There is alot of code that could be written better using the STL, for
example:

for (unsigned int i = 0; i < strlen(wordBuf); i++)
	wordBuf[i] = toupper(wordBuf[i]);

to start with, this is inefficient, as it runs in O(n ^ 2) time, because
of all the calls to strlen, secondly it could be done much more cleanly
using,

std::transform(wordBuf, wordBuf+strlen(wordBuf), wordBuf, toupper);

I think consideration should be given to using the STL more extensively
in general. Use of std::string is often more efficient, elegant and
maintinable than use of C-style strings, and I think consideration
should be made of it's use (but yes, this would be a substantial rework
of the code).

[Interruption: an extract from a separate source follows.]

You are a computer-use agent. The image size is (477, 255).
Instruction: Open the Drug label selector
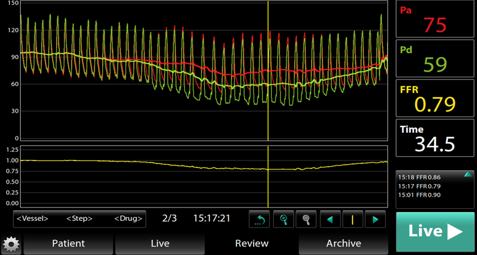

An example of a better way to write code using STL is in
rawtext.cpp, around line 333:

			words = (char **)calloc(sizeof(char *), 10);
			int allocWords = 10;
			words[wordCount] = strtok(wordBuf, " ");
			while (words[wordCount]) {
				wordCount++;
				if (wordCount == allocWords) {
					allocWords+=10;
					words = (char **)realloc(words, sizeof(char *)*allocWords);
				}
				words[wordCount] = strtok(NULL, " ");
			}

I see this code as being unnecessary complicated and error prone. What
if something through an exception? What would happen to the buffer
pointed to by words? This code can be rewritten more elegantly:

std::vector<std::string> allocWords;
std::istringstream stream(wordBuf);
std::string s;

std::copy(
          std::istream_iterator<std::string>(wordBuf),
          std::istream_iterator<std::string>(),
          std::back_inserter(allocWords)
         );

There are numerous calls to C-style allocation functions (calloc and
realloc), I would suggest considering using the more typesafe and
powerful std::vector. In particular, it is very difficult to make
C-style allocated code exception-safe, and if you really have to use it,
I would suggest using an auto_array class, in the spirit of
std::auto_ptr. Also, a problem with C-style allocation, is it makes it
even more difficult to deallocate memory properly, since you have to be
careful whether to use free() or delete or delete [], corresponding to
whether the memory was allocated using malloc/calloc/realloc, new, or
new []. Worse, on many compilers, allocating with new [] and freeing
with free() is fine, but only when you port to another platform will you
find lots of weird bugs.

I also noticed lines that looked like this:

indexes.erase(indexes.begin(), indexes.end());

this should be: indexes.clear();

I also noticed, that other than dynamic casts, Sword seems to
exclusively use C-style casts. I would recommend not using C-style
casts, as they are more dangerous, and might do an unexpected const_cast
or reinterpret_cast - both of which can easily cause undefined
behaviour. Generally, try to use static_casts instead of C-style casts.

Sword often uses the statement using namespace std; It is generally
considered bad style to import an entire namespace, particularly in a
header file. Safer is to just import the names you actually use as in,
using std::list; or simply explicitly qualify all uses of names. I
prefer the latter option personally, although I understand use of the
former.

This is getting rather voluminous, so I think I'll stop now. I apologise
if any of my comments seem like unnecessary criticisms, they are
intended rather to be helpful comments on how to improve the quality of
the code base. I can assure you that the code to my program is far worse
than Sword's code (I really had no idea what I was doing when I first
started writing it). Also, some of my above comments may be invalid,
since use of a subset of C++'s features may be intentional to allow
portability to some platforms with poor C++ support.

I would be happy to comment further if any of my comments have proved
helpful or instructive.

God Bless,

David.